In spite of our familiarity with many of the details of this family, we were unable to
discover any burial site in St. Mark’s cemetery. There was no reference to their name in
the card file of the cemetery plots, nor in the transcription of the headstones. We were
forced to suggest that, since this family had moved to Norham, near Trenton, perhaps
they had been buried in that part of the country. It was a bit unusual, in the nineteenth
century, to bury the dead anywhere other than near where they had died. The response to
us, however, was that they had certainly been brought to Niagara for burial. So, knowing
that they had been market gardeners, we searched in the transcriptions of the small rural
cemeteries of the Niagara region but with no success.
Then we came across a letter written to the church in 1974 inquiring about the same
grave site, but indicating that the writer had seen the Luck memorial stones in the
cemetery some years earlier, even though by the date of writing they had disappeared.
Her directions were a bit difficult for us to be certain about the part of the cemetery, but
she indicated that they were “on the right hand side as you enter the church, but near the
old fence some distance from the entrance.” If the reference is to a fence that once
surrounded graves just beyond the door of the church, the fence has long since
disappeared.
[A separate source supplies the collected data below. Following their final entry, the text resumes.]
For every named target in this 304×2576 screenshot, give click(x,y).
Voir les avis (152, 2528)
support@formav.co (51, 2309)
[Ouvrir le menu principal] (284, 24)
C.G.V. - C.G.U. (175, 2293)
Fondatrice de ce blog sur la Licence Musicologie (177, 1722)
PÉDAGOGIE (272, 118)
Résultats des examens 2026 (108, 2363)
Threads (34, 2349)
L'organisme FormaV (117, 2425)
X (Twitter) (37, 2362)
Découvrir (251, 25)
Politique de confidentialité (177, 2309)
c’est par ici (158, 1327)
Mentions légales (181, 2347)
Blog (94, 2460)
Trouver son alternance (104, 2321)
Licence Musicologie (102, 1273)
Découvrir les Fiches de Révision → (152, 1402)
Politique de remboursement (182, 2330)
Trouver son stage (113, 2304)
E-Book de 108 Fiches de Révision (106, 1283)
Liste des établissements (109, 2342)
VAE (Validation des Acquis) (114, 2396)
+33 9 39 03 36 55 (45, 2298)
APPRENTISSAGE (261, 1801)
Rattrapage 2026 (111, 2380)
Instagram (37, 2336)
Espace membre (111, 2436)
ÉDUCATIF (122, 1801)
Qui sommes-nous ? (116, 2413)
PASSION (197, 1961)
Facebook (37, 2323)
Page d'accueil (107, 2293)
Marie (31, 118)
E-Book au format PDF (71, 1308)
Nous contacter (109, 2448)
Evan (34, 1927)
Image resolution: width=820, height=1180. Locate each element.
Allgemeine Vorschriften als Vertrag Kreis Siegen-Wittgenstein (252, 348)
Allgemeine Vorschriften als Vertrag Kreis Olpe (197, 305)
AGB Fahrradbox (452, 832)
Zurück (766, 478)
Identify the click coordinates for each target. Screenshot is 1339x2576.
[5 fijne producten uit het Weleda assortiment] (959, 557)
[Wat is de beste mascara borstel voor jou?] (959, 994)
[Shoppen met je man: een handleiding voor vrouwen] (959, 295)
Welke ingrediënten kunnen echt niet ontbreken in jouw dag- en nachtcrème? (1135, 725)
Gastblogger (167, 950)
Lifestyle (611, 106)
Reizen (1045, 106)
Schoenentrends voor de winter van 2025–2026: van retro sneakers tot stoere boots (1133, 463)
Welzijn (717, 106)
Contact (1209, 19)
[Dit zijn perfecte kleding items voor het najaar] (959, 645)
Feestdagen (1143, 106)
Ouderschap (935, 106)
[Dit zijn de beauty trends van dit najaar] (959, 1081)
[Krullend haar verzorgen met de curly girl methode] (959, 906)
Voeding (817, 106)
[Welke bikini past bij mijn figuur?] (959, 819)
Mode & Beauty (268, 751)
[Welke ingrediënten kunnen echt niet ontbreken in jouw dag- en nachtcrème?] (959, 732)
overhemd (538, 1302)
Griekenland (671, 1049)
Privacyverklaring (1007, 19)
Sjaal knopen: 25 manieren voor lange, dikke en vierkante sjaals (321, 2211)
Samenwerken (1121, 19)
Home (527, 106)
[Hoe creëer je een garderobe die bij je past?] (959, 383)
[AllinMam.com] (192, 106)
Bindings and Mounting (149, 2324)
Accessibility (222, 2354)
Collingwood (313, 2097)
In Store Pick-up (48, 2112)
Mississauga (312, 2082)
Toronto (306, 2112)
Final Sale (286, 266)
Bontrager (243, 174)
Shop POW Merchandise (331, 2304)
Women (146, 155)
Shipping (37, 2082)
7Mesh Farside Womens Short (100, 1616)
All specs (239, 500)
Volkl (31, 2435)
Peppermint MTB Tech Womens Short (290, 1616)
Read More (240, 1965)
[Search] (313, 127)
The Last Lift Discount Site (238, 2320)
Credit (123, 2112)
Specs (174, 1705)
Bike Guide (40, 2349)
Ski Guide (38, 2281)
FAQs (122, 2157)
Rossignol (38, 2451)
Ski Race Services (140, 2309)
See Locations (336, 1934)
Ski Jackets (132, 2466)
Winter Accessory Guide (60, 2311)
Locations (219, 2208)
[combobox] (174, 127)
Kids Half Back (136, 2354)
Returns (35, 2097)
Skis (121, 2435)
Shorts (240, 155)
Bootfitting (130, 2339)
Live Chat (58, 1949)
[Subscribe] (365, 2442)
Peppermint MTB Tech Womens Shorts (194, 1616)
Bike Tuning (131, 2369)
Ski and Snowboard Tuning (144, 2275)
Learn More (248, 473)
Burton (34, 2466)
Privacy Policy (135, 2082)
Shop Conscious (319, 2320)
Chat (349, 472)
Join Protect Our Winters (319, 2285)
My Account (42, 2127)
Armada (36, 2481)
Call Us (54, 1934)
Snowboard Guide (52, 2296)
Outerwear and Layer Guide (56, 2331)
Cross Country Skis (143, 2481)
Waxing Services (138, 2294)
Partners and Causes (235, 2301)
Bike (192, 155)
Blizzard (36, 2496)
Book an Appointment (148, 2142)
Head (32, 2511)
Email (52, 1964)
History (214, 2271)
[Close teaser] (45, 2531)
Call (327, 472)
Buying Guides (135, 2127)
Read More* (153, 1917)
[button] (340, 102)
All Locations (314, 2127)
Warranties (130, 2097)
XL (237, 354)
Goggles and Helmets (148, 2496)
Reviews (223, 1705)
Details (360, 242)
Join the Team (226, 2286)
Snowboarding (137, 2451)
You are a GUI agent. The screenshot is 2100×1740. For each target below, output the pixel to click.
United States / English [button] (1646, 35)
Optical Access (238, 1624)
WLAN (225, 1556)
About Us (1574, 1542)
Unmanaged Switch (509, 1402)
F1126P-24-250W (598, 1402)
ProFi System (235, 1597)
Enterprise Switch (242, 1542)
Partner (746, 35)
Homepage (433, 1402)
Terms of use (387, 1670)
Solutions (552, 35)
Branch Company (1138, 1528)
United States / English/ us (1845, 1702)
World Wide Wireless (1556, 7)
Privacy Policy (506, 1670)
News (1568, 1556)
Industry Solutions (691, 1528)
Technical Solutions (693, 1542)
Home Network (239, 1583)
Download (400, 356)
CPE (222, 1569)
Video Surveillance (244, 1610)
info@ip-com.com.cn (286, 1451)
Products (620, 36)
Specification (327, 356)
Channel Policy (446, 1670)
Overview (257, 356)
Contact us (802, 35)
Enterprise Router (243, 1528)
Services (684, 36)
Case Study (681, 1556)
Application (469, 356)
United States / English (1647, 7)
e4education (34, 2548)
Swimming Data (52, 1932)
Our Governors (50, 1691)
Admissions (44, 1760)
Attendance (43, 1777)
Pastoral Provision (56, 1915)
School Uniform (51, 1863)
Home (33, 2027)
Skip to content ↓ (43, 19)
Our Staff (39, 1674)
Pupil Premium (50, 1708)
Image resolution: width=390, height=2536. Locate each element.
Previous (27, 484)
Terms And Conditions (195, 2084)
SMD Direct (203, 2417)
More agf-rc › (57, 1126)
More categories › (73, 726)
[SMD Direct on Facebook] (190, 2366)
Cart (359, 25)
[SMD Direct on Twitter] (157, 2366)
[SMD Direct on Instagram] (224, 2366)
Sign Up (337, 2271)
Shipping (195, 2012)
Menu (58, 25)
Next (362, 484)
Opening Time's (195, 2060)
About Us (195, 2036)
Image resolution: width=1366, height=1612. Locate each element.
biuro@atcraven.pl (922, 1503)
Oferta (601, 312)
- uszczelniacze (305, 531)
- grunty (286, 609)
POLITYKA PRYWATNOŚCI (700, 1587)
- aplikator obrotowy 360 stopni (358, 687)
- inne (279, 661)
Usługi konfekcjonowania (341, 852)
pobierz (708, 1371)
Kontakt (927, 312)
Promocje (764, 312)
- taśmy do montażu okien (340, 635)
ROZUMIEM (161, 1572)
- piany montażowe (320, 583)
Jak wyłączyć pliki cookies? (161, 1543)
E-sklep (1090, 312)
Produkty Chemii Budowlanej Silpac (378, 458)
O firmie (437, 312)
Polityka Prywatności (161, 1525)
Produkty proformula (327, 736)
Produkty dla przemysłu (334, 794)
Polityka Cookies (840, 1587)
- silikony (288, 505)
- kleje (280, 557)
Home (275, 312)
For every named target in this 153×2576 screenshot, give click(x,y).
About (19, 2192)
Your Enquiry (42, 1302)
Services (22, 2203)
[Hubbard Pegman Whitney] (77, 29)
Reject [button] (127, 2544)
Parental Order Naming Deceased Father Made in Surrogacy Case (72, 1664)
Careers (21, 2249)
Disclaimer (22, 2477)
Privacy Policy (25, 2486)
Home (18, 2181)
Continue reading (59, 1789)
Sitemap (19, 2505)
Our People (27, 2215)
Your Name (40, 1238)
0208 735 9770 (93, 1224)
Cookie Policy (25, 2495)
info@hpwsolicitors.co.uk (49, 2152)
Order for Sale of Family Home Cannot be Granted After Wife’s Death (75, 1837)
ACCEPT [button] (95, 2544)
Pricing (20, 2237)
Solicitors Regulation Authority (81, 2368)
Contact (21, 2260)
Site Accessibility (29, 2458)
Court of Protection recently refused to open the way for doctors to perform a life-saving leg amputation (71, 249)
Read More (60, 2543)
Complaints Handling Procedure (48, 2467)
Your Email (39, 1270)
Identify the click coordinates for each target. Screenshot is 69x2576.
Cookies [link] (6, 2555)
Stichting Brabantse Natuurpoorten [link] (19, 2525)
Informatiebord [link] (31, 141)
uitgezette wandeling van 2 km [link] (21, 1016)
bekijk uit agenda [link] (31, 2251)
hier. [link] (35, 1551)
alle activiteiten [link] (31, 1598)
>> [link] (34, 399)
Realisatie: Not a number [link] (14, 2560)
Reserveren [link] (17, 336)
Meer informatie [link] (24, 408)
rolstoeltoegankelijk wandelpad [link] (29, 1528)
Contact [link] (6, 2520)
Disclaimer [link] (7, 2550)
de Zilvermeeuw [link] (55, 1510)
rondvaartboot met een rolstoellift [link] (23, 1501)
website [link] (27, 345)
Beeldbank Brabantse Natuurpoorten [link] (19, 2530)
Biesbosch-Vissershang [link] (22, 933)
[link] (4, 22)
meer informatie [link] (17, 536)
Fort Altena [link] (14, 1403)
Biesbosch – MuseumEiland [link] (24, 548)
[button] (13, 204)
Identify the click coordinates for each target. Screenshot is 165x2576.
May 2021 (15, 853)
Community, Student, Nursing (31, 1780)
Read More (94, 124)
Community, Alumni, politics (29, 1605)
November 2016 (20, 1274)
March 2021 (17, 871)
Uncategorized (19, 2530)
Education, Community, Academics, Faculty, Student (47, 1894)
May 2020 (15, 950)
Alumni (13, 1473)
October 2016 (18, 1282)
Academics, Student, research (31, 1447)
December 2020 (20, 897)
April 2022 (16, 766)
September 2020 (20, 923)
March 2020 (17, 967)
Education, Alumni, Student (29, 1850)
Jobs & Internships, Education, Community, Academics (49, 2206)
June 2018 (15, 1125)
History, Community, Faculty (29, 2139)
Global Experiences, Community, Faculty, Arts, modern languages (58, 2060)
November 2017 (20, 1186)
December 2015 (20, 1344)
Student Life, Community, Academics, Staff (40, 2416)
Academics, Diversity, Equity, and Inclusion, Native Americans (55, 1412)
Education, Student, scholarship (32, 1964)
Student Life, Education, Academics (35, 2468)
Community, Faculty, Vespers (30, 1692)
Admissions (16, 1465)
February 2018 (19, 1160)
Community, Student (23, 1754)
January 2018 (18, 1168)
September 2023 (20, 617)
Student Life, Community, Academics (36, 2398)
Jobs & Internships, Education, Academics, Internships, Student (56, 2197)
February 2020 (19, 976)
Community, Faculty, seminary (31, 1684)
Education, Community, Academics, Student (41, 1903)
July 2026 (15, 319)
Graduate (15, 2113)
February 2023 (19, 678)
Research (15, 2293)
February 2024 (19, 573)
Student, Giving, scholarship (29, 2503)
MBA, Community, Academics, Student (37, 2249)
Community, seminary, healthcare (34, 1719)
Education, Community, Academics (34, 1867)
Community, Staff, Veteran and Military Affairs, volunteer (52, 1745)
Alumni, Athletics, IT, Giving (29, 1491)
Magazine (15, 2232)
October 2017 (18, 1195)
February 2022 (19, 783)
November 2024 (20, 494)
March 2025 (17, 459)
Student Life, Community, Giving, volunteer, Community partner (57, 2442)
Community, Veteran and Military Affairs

Unfortunately there was no indicator of adjacent monuments to enable us to
pinpoint the site.
A thirty year old letter that by chance was not lost has provided us with the knowledge
that the family story is correct. The interments were indeed in St. Mark’s in spite of the
lack of verification in the church’s official records. It is our hope that further information
will turn up to help us identify the precise plot where this couple were buried. We still
lack that one piece of our puzzle. We would be pleased to receive information or pictures
that might assist us in responding to this family historian.